David Cameron has calculated rightly that he might lose out in the debates. He cannot state this, so he affects a sudden concern for the Greens, who are currently excluded from broadcasters’ plans. Ed Miliband and others who might gain from the debates argue – preposterously – that the broadcasters have the right to summon whichever leaders they want and the leaders have a duty to obey.

Why have the broadcasters acquired such a mighty right and why must leaders dutifully respond? Sky’s Adam Boulton insists that leaders must agree to take part out of a sense of public duty. Such a noble sentiment misunderstands what election campaigns are about. As far as any candidate is concerned, the objective is to maximise support and minimise backing for opponents, nothing else.

If the debates do take place they will be almost unwatchable when more than two leaders are involved. The last ones were dull and unavoidably formulaic with three. Only the novelty sustained interest. Debates with Cameron and Miliband alone could work well as the duo would have space to breathe, develop arguments and reveal, perhaps inadvertently, more about who they are.

When there are more than three participants, such potential insights become impossible. The events would be tediously one-dimensional, old assertions repeated one more time on an overcrowded stage. “You will put up taxes.” “You will take us back to the 1930s.” “No I won’t... and name me a big spending cut you would make to reduce the deficit.” “Let’s pull out of Europe.” “Let’s not.” “The Greens are the only ones worried about climate change.” “No, I worry too”. “Scotland’s being shafted.” “No, it’s not.” Thank you and good night. Crowded debates would be much worse than having no debates at all.

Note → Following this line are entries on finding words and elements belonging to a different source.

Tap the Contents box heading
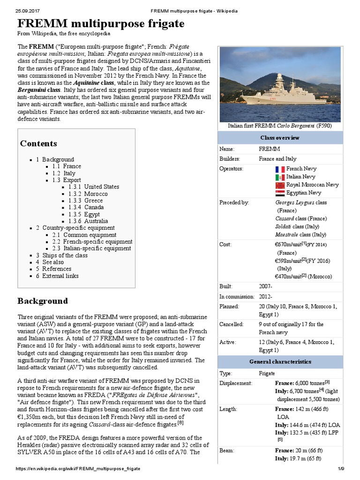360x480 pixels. point(38,143)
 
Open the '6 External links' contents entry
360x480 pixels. point(57,276)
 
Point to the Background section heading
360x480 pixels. point(42,300)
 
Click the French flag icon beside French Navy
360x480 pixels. point(280,169)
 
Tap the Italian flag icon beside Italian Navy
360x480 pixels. point(280,177)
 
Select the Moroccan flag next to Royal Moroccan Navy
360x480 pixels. point(280,185)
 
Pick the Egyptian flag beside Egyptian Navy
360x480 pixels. point(280,193)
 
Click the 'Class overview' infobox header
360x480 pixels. point(280,138)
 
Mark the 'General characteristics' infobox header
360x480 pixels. point(280,362)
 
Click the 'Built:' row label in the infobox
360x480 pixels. point(226,286)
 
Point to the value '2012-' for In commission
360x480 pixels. point(265,296)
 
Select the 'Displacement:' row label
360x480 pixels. point(236,383)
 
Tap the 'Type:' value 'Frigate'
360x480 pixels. point(267,373)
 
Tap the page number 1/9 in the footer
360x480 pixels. point(341,469)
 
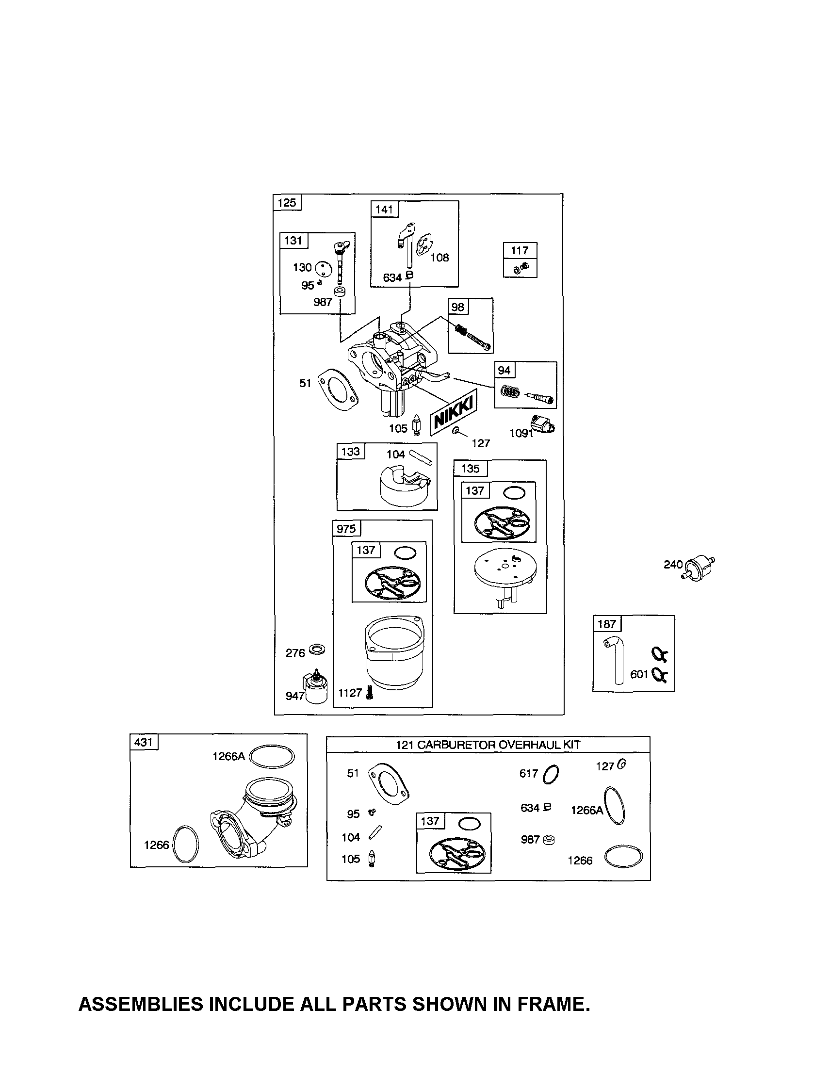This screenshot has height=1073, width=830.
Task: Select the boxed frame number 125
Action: (287, 202)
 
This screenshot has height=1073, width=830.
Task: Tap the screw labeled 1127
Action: (370, 693)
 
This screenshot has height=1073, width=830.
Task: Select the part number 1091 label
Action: (521, 433)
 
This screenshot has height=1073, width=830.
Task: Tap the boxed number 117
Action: (520, 251)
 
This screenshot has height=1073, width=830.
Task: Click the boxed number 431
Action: (144, 742)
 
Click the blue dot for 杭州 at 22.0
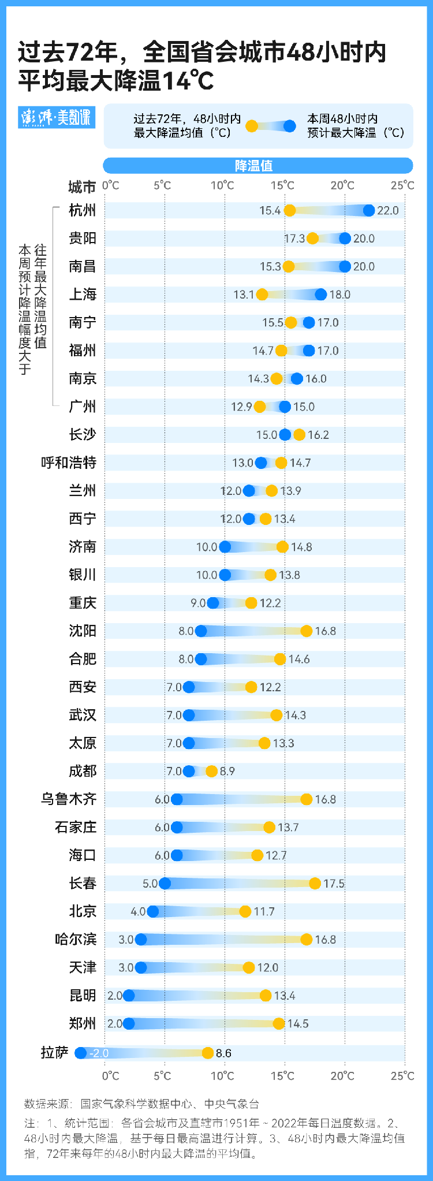(x=369, y=210)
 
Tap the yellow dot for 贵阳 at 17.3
(x=312, y=239)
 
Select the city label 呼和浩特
(x=69, y=463)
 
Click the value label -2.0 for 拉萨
(x=99, y=1053)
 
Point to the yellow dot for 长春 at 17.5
(x=315, y=883)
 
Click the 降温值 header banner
(x=257, y=166)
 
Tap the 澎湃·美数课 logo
(x=56, y=117)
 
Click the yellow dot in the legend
(x=252, y=126)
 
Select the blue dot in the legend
(x=290, y=126)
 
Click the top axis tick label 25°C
(x=402, y=185)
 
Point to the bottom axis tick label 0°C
(x=111, y=1075)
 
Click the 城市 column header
(x=82, y=187)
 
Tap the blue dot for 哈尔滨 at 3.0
(x=141, y=939)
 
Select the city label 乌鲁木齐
(x=69, y=799)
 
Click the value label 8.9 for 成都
(x=227, y=771)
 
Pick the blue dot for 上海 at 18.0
(x=321, y=295)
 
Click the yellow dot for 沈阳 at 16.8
(x=306, y=631)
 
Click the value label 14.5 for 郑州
(x=298, y=1023)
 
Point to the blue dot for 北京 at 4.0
(x=153, y=911)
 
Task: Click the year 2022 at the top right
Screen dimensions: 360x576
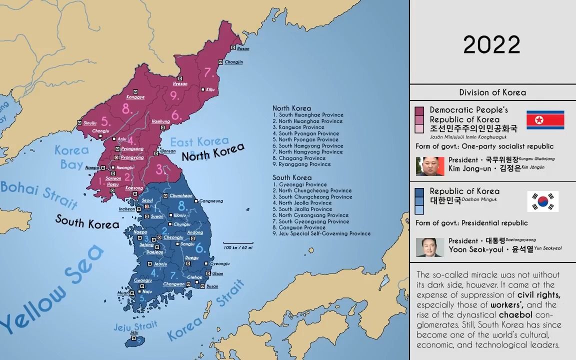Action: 492,45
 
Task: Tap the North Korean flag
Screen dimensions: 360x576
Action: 545,120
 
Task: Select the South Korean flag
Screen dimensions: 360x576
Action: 542,201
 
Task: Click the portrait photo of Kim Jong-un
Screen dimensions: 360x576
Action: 430,166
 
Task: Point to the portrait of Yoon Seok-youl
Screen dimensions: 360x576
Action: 430,248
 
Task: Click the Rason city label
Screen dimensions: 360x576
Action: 243,48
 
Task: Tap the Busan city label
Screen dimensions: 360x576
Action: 212,286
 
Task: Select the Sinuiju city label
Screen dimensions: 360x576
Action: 90,122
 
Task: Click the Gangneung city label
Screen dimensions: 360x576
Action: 212,201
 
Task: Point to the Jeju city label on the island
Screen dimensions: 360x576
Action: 134,332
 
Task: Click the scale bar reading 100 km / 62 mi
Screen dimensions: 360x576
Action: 238,247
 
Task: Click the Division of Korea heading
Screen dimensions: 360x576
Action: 492,92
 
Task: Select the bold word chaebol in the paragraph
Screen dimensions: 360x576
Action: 512,315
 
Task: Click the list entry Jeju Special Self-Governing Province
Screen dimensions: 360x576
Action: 322,234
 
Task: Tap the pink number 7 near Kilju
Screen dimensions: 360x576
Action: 209,72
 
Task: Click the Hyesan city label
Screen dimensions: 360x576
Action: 180,84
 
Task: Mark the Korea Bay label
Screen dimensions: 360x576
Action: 72,156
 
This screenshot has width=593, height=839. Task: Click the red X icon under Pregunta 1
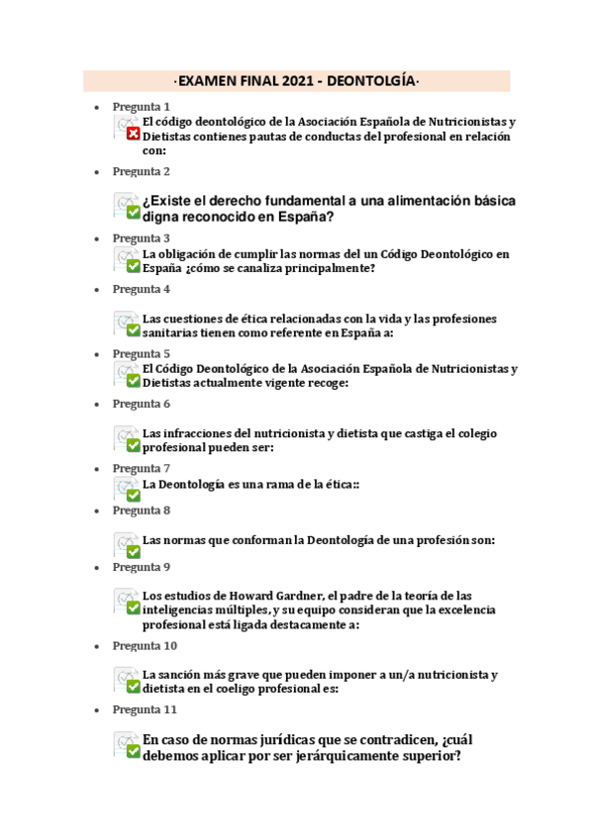(133, 134)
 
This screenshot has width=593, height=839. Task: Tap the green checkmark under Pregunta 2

There is, though, another way in which form will matter hugely in the coming election and it is far away from a national TV studio. In an election that is as closely fought as this one and without a single distinct national trend, the battles at a local level are the ones that matter – the hard, unglamorous grind of campaigning in constituencies.

There was some evidence that resources used well in individual seats made a decisive difference in 2010. A model for Labour is the contest in Birmingham Edgbaston in 2010, held by their candidate, Gisela Stuart, when the Conservatives would have won with a tiny swing. Round-the-clock hard work, contact with many voters in every possible form and getting their supporters out on polling day were factors in what was a well resourced local campaign. The other parties scrutinise similar local successes, seeking to learn lessons fast and to apply them in target seats.

The lessons are not obvious. For many years leaders and their strategists have focused largely on the national campaigns – the advertising, the messages for the national media, the interviews and, last time, the televised debates. The techniques of modern national campaigns are well known – the artistry required of a national leader who hopes to connect with the electorate, the methods of dealing with a media still gripped by the need to “catch out” interviewees, the way to use social media in order to bypass biased newspapers.

There are a mountain of experts, some of them a lot better than others, who claim to be specialists in winning national campaigns and how to perform in the media. The local campaign is more of a challenge. Do voters read leaflets? Is Twitter an effective local medium? Do local newspapers still matter? Do as many listen to local radio as the unreliably collated audience figures suggest?

There have been old-fashioned national campaigns in the recent past, such as John Major preaching on his soapbox in 1992. But this election will be old-fashioned in a different sense. For all the focus on modern campaigning, the expensive importing of President Obama’s advisers and the rest, this will be a contest decided by what happens on the ground in different constituencies almost irrespective of the national battle. There will be no uniform national swing, but a hundred different swings.

We know what all the parties are proposing in terms of policy and if there are televised debates we will find out all over again. We do not know which ones will be most effective on the ground. The ones that are will flourish in May.